The cockpit of the CR.32 had an adjustable seat and a parachute, the latter of which was stored within the squab. Although it was considered to be fully instrumented for the era, the RA.80-1 radio set was only an optional piece of equipment. Other equipment included a fire extinguisher, gun camera, and an oxygen system for the pilot; both an optical gunsight and survey camera could also be installed as optional item. The armament initially included a pair of 7.7 mm (.030 in) Breda-SAFAT machine guns (which was later replaced with a pair of 12.7 mm (.5 in) Breda-SAFAT guns), which were fitted on top of the engine cowling; each gun had an ammo capacity of 350 rounds. Later examples were also furnished with a pair of hard points, which could accommodate up to twelve 5lb bombs, a pair of 100lb bombs, or a single 200lb bomb.

The CR.32 was powered by a single water-cooled Fiat A.30 R.A. V12 engine. Designed in 1930, it was a 60° V 12, producing up to 447 kW (600 hp) at 2,600 rpm, reportedly inspired by the American Curtiss D-12. It drove a 2.82 meter (9 ft 4 in) two-blade metal propeller with pitch only adjustable on the ground, not in flight. The engine did not use the usual aviation gasoline, but instead ran on a mixture of petrol (55%), ethanol (23%) and benzol (22%). The main fuel tank, which was located between the engine and cockpit, carried 325 litres (85.9 US gal). There was another small 25 liter (6.6 US gal) auxiliary tank positioned in a streamlined fairing in the center of the upper wing.

==Operational history==
===Early operations===
The new biplane proved to be an instant success. After a brief period of testing, the first production orders for the CR.32 were received during March 1934. Within a short amount of time, the type soon equipped the 1°, 3° and 4° Stormi of the Regia Aeronautica. The CR.32 was commonly well liked by its crews, being very maneuverable and benefitting from a relatively strong fuselage structure.

Dataset records >>

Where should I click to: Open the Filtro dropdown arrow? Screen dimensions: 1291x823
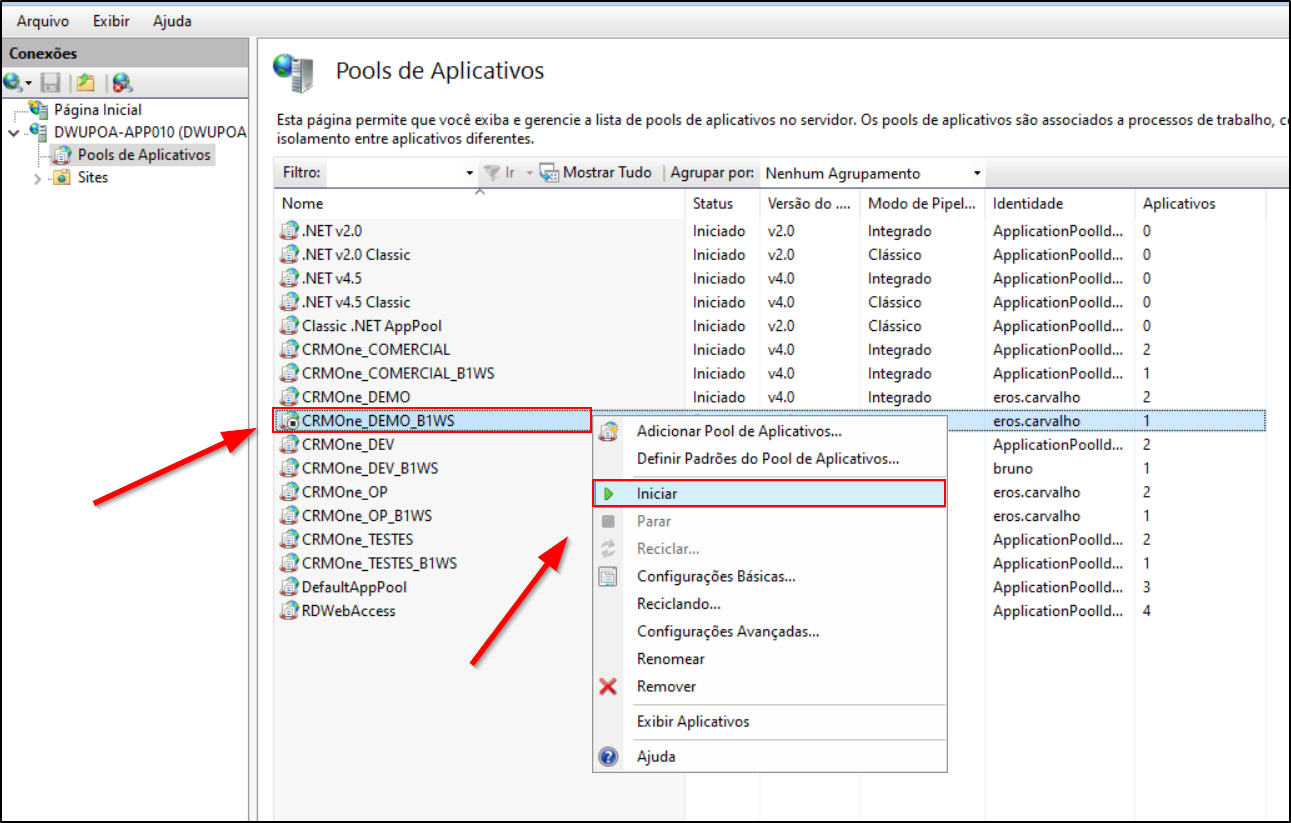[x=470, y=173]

==

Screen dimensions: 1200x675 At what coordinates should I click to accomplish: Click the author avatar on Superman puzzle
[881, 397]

Tasks to carry out >>
a - According to the CR.32 passage, why did crews generally like the aircraft? Answer in one to three sentences.
b - From the CR.32 passage, give again the stretch from "The CR.32 was powered" through "the upper wing.".

Responses by task >>
a - Crews generally liked the CR.32 because it was very maneuverable. It also had a relatively strong fuselage structure.

b -
The CR.32 was powered by a single water-cooled Fiat A.30 R.A. V12 engine. Designed in 1930, it was a 60° V 12, producing up to 447 kW (600 hp) at 2,600 rpm, reportedly inspired by the American Curtiss D-12. It drove a 2.82 meter (9 ft 4 in) two-blade metal propeller with pitch only adjustable on the ground, not in flight. The engine did not use the usual aviation gasoline, but instead ran on a mixture of petrol (55%), ethanol (23%) and benzol (22%). The main fuel tank, which was located between the engine and cockpit, carried 325 litres (85.9 US gal). There was another small 25 liter (6.6 US gal) auxiliary tank positioned in a streamlined fairing in the center of the upper wing.